The new study, published online in the journal Addiction, is a step toward improving those odds by gaining a better understanding of the contributions of a person’s genetic makeup to nicotine dependence.
“Clinically, we often observe that responses to medication vary from one patient to another,” says first author Li-Shiun Chen, assistant professor of psychiatry.
“To understand those differences, we studied a gene called CYP2A6, which controls nicotine metabolism in our bodies. It turns out that most of us metabolize nicotine rapidly, but others can metabolize it much more slowly.”

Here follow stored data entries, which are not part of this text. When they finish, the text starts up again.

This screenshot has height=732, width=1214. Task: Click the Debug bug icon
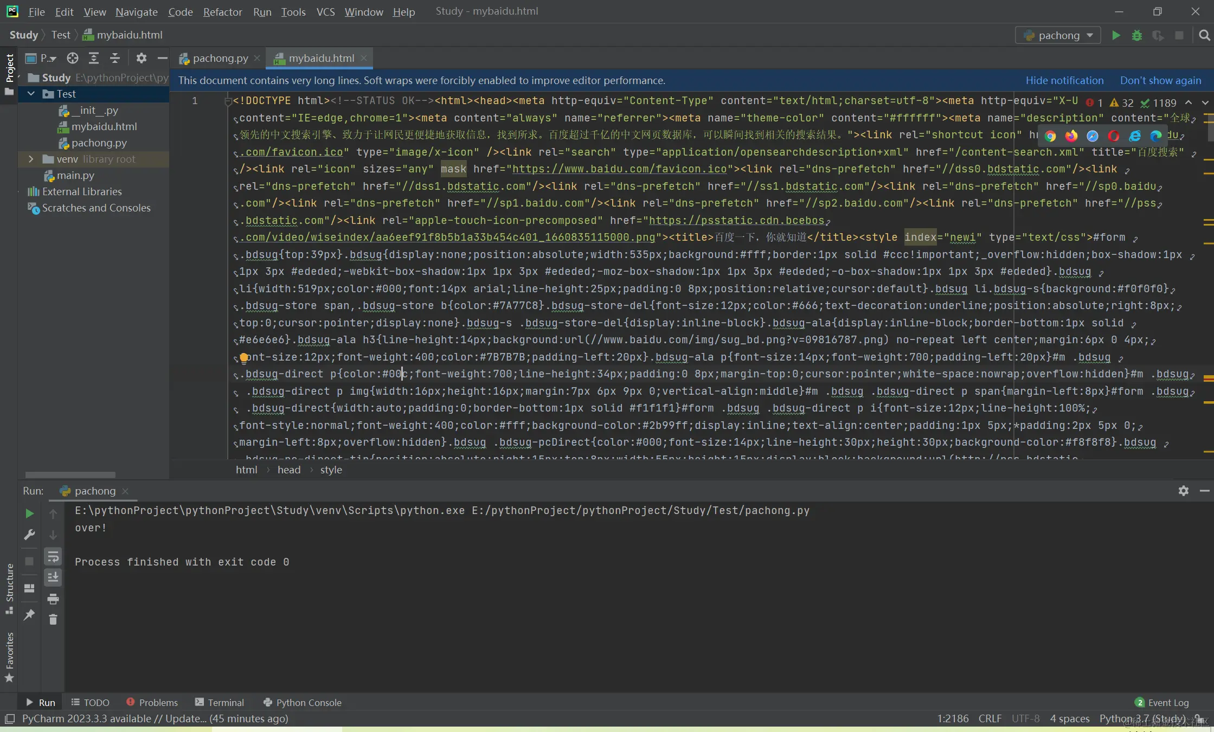[1137, 35]
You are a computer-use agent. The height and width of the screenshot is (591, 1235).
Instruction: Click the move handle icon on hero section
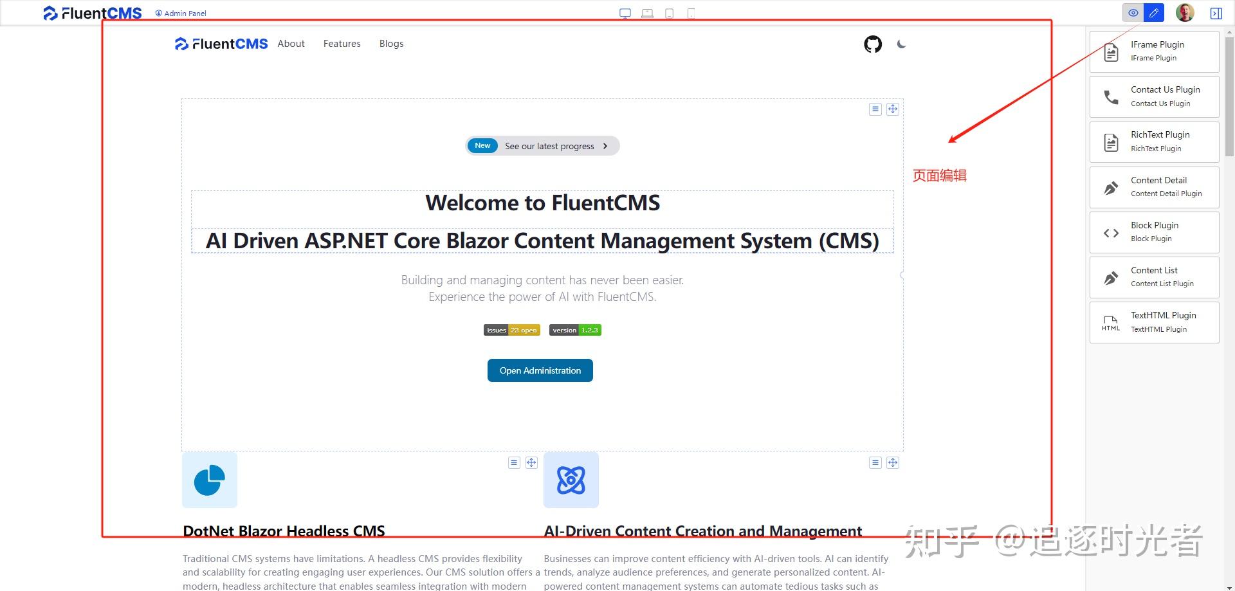coord(893,109)
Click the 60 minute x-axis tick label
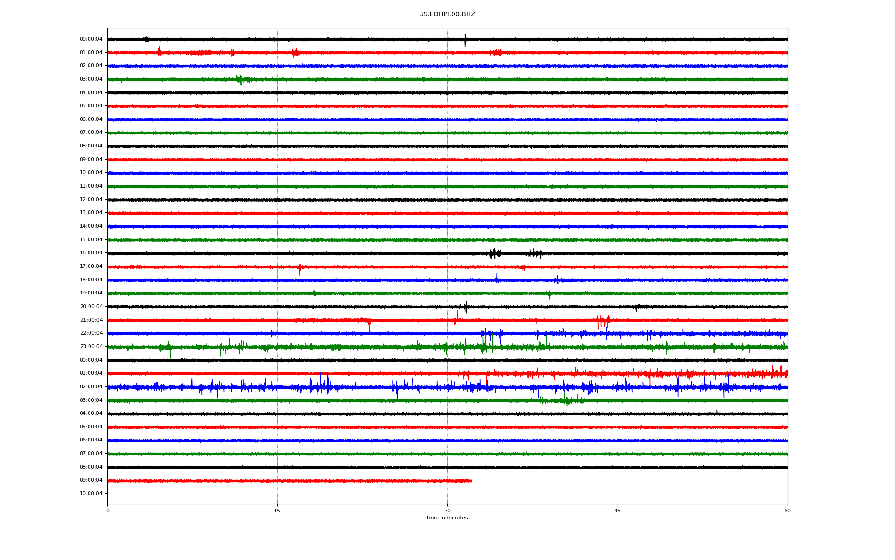The width and height of the screenshot is (895, 560). coord(787,511)
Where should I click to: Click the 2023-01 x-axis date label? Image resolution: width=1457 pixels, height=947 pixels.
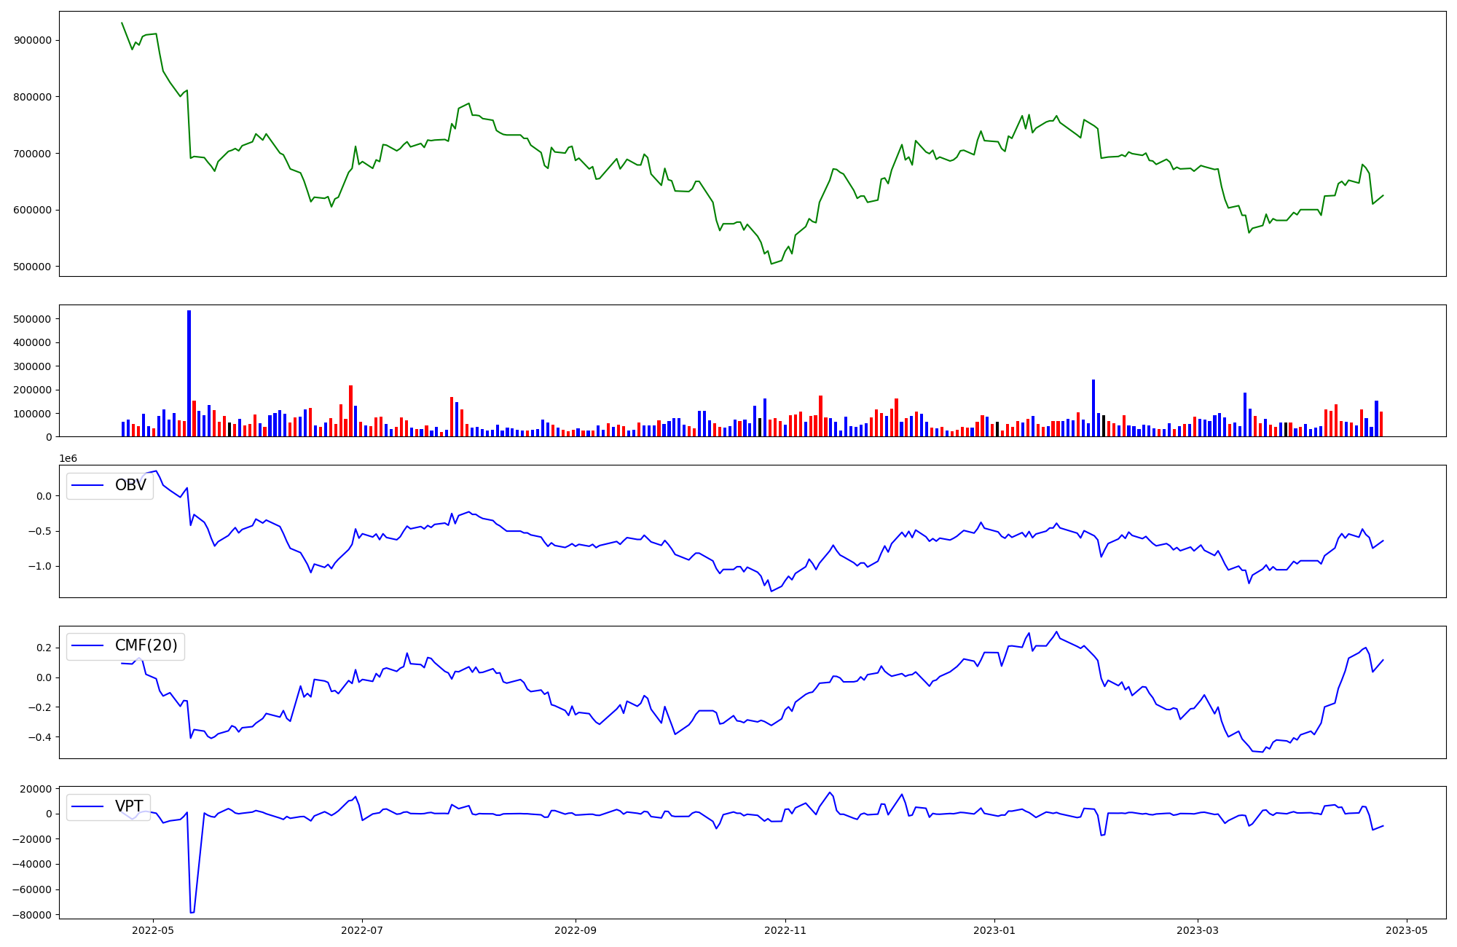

Earlier research has shown that roughly 70 percent of individuals have a variation of the CYP2A6 gene that helps them metabolize nicotine quickly, while 30 percent metabolize nicotine more slowly.
Control the cravings
“Nicotine levels drop more quickly in fast metabolizers after they quit smoking,” Chen says. “In slow metabolizers, nicotine stays in the body longer.
“We have found that fast metabolizers of nicotine are more likely to relapse when they try to quit because when their nicotine levels drop rapidly, they can fall victim to cravings, but they’re also more likely to be helped by nicotine replacement therapy, which can increase nicotine levels and help control those cravings.”
Researchers studied more than 700 smokers who took part in a study, conducted at the University of Wisconsin Transdisciplinary Tobacco Use Research Center. All subjects were at least 18 years old, smoked 10 or more cigarettes per day, were of European ancestry, and wanted to quit smoking.
During eight weeks of smoking cessation therapy, study subjects received six 10-minute counseling sessions to help them quit. Some also received buproprion or nicotine replacement therapy with nicotine patches and/or lozenges. Another group received both buproprion and nicotine replacement, and the rest were given inactive placebos.
The researchers found that one in three fast metabolizers responded to nicotine replacement therapy. Among slow metabolizers, the response rate was only one in 1,000.
The investigators also discovered that the CYP2A6 gene could not predict whether a smoker would respond to treatment with the drug buproprion.
Another nicotine gene
Previous research from the same group had demonstrated that a different nicotine gene called CHRNA5 also influences the success of smokers who try to quit, as well as the likelihood that a person will respond to nicotine replacement therapy.
Chen expects that a next step in this research will involve looking closely at the interplay between the CHRNA5 and CYP2A6 genes and their overall effect on quitting smoking and treatment with nicotine replacement therapy or buproprion.
She also is planning to study how genes influence the effectiveness of other drugs frequently prescribed to help people quit smoking.
“Individual genetic analysis is becoming more and more common, and the cost is getting lower all the time,” Chen says. “I think eventually we will be able to locate these gene variants quickly and inexpensively so that we can tailor treatments to individuals so they can avoid therapies that probably won’t help them very much.”
Funding for this research comes from the National Cancer Institute, the National Institute on Drug Abuse, the National Human Genome Research Institute, the National Institute of Mental Health, and the National Center for Research Resources of the National Institutes of Health.
Other funding was provided by the Wisconsin Partnership Program, the Center for Inherited Disease Research and the Wisconsin State Laboratory of Hygiene. Assistance with genotyping was provided by the Gene Environment Association Studies (GENEVA) Coordinating Center.